I am the Clergy Development Advisor for the Diocese of Durham. Previously I was Vicar of St Giles’ Durham and Sherburn and Shadforth for 9 years. This encompassed 3 former pit villages and Gilesgate was amongst the 10% most deprived parishes in England. Before that I was director of the doctoral and masters programme at Cranmer Hall, St John’s College, University of Durham, and taught Practical Theology, Anglicanism, Church History and Spirituality. And before that I spent 5 years in 2 curacies in West Newcastle. And before that… I was a research student and youth worker in Bermondsey in south east London. I have written in the areas of spirituality (Humane Christianity 2004), Anglicanism (A Passionate Balance 2007), biblical spirituality (Looking through Jesus 2017), Practical Theology (cont. to J.Bryan and B Geary Pastoral Challenges and Concerns: A Christian Handbook for Leaders rev. ed. forthcoming), church history (cont to D Brown (ed) Durham Cathedral: History, Fabric, and Culture, 2014) and I am currently working on a book about “Vicaring” for SPCK.

But why am I am blogging?

I am blogging (in a personal capacity) to think out loud about issues of ministry, primarily ordained ministry in the Church of England.

The Church of England is facing a new challenge.

It has previously faced war, outright opposition, persecution, indifference. It has never been a perfect institution – and would never have thought that it could be! – and has often struggled to rise to the challenge of being the Church of the English people and their state. It is not just in the twenty-first century that parochial coverage has been stretched. It is not even the first time that decoupling from the English state and radical decline has been in the air. Church history can teach us not to panic!

Church history can also help to see when there is a new thing happening.

As we know, we are experiencing a widespread social and political change, which is taking place across much of Western Europe, though not elsewhere, which we call secularization [discuss!]
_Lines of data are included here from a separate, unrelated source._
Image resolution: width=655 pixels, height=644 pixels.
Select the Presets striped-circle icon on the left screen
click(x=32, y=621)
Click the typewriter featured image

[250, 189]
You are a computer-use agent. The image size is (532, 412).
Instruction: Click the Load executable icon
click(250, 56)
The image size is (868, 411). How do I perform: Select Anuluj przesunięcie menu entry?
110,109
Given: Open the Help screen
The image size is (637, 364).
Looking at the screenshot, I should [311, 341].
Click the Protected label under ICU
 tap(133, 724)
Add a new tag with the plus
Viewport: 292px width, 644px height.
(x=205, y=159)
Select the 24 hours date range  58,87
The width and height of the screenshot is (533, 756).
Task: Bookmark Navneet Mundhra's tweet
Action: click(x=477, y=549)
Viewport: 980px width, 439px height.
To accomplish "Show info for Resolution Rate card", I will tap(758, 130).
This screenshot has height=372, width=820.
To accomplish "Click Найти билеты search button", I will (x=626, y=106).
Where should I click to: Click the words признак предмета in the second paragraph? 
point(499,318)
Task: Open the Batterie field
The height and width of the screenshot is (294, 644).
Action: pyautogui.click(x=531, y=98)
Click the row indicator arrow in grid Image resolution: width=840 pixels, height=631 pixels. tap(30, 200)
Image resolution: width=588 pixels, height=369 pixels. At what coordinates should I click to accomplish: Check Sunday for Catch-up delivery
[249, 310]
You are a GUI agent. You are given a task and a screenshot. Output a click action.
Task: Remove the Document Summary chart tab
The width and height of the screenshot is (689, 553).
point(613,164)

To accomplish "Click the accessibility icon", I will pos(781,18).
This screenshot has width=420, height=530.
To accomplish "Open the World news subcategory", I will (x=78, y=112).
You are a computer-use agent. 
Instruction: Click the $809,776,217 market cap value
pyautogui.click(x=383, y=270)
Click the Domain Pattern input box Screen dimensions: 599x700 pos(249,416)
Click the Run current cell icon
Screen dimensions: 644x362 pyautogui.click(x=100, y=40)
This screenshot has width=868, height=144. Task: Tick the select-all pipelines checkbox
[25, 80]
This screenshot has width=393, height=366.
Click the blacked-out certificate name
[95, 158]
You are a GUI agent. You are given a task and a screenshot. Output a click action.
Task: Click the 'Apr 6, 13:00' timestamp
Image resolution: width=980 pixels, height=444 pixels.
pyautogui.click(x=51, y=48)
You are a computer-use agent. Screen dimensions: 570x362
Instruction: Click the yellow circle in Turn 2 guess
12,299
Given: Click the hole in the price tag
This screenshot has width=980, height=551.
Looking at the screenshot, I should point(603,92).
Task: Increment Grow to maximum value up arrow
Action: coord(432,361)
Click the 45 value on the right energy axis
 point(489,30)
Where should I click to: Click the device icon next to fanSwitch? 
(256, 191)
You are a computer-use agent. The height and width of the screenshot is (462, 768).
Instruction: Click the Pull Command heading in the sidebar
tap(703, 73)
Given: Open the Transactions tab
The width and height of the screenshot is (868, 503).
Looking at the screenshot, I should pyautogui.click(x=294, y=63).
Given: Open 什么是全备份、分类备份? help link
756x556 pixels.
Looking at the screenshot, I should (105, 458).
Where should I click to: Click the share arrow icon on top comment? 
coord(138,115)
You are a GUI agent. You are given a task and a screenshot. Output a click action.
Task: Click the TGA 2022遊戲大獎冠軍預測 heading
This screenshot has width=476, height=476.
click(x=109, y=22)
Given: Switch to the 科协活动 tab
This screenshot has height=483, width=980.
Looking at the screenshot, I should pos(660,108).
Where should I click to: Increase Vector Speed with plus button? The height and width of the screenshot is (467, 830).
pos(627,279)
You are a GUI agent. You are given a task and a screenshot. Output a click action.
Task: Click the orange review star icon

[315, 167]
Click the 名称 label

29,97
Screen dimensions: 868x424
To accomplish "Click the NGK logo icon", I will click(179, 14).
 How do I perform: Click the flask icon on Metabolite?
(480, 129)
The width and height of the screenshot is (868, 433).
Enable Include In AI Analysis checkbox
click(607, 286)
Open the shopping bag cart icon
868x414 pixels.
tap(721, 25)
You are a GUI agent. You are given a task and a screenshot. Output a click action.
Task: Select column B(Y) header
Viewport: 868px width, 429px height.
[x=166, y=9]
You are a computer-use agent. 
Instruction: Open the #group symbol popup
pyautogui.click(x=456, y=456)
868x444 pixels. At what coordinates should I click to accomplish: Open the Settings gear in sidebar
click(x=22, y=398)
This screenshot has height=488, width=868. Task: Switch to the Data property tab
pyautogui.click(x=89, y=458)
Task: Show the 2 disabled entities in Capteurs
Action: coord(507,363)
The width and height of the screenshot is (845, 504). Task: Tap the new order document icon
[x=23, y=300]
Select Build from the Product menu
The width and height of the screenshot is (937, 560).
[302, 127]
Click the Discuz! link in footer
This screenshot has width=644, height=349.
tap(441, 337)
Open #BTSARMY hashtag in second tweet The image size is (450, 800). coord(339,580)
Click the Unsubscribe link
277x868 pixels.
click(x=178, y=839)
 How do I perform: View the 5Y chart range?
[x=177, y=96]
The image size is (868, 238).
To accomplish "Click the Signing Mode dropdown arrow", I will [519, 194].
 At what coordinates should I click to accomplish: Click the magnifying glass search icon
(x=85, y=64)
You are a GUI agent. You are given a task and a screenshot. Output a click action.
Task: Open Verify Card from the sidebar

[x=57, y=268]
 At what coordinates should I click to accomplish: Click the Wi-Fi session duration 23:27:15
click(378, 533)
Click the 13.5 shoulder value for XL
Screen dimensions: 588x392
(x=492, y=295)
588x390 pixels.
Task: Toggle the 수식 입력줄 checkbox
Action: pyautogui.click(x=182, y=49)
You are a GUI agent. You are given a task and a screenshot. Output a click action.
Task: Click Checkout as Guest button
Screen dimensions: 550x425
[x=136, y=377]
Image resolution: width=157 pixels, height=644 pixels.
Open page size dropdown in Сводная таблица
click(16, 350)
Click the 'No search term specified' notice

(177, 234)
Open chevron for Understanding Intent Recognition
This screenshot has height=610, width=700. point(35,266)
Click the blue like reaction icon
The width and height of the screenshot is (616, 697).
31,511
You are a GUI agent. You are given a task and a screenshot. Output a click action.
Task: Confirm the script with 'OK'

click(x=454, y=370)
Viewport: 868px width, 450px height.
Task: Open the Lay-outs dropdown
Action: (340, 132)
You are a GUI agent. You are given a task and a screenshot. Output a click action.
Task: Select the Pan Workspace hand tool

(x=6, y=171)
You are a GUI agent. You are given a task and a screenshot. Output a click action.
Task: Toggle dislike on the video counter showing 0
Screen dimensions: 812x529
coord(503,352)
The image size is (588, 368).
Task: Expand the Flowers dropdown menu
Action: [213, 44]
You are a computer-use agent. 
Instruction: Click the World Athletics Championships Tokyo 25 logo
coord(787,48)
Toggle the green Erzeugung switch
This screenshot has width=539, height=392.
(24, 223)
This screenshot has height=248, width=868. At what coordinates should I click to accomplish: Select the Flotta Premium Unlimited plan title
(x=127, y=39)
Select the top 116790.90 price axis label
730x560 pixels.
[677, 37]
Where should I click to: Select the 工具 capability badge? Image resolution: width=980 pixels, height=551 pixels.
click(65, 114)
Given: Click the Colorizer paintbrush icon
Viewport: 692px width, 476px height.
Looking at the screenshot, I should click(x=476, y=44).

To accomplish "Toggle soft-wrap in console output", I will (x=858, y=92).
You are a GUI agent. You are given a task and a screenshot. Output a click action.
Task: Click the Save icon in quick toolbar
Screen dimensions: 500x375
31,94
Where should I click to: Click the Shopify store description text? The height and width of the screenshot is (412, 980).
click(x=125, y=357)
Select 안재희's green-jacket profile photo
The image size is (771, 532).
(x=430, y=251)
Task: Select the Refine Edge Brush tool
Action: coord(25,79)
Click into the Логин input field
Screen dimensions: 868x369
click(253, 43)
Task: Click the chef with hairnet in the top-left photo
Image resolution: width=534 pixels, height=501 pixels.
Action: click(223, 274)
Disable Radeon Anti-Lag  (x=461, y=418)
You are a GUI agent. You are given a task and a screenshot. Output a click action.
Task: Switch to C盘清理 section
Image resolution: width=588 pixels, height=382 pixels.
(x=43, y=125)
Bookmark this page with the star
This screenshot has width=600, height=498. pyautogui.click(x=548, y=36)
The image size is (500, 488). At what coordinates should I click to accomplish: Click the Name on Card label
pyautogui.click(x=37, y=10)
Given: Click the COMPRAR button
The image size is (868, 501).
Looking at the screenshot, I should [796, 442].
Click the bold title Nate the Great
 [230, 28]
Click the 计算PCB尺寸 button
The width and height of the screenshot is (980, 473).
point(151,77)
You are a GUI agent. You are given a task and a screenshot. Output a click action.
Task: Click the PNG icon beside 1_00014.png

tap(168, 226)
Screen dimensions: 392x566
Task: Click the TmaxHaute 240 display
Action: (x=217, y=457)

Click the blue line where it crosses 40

So the Church of England is having to move from an inherited mode of being, often supported by historic money, where allegedly recruitment happened through routine processes, to a missionary mode, where the Church has to be paid for much more by its current members and where increasing numbers of (younger) people had had little contact with the Church and so we need to be pro-active and imaginative as we share our faith.

This is well-known.

As is the impact all this having on the Church’s ordained ministers (my primary area of concern). Certainly in our part of God’s Kingdom up here in the North East, we experience ageing congregations, money and resource shortages, and being over-stretched as we attempt to pastor more congregations and wider areas. See my recent article in the Sunday Telegraph: “As a vicar, I know better than anyone why so many clergy are close to the edge“.

And undergo a change of role. From the classic praying pastor-teacher to a more entrepreneurial and even managerial mode, where the incumbent has to lead a team of churches and ministers over a wider area. For those of us who have pastor-teacher in our DNA and carry the ideal of one parish, one church, one priest in in our memories, this is a painful transition.

So there is stress and a bit of gloom.

It is hard to read the ‘signs of the times’. Not all is stress and gloom.

Again here in our North East, there are still strong links to the Church: double the national average of christenings of live births; still many funerals; a warm acceptance of the role of the Church and its clergy in the local community; a positive welcome in schools and other institutions; and evidence of response to Christ through Messy Church, Sunday @ 4, schools ministry and good old-fashioned parish ministry as well as direct evangelism.

abb children st hilds
Photo by Keith Blundy Diocese of Durham

My agenda as a Clergy Development Advisor

It is to help me and my colleagues, and thus our churches, to move to a more hopeful, outward-looking, in a proper sense more “committed”, more imaginative and perhaps a more playful way of being Christian.

But in this journey, not to forget the wisdom of the past – from Scripture and Tradition and especially some of our English Anglican insights – so that we do not lose some of our virtues:

  • open-ness to God at work already in our communities;
  • a sense of responsibility for and with all our community;
  • a trusted pastoral character;
  • enough learning to help us not to be foolish;
  • some modesty about the institution of the Church;
  • a deep but humble love of Christ.

I look forward to the dialogue to come.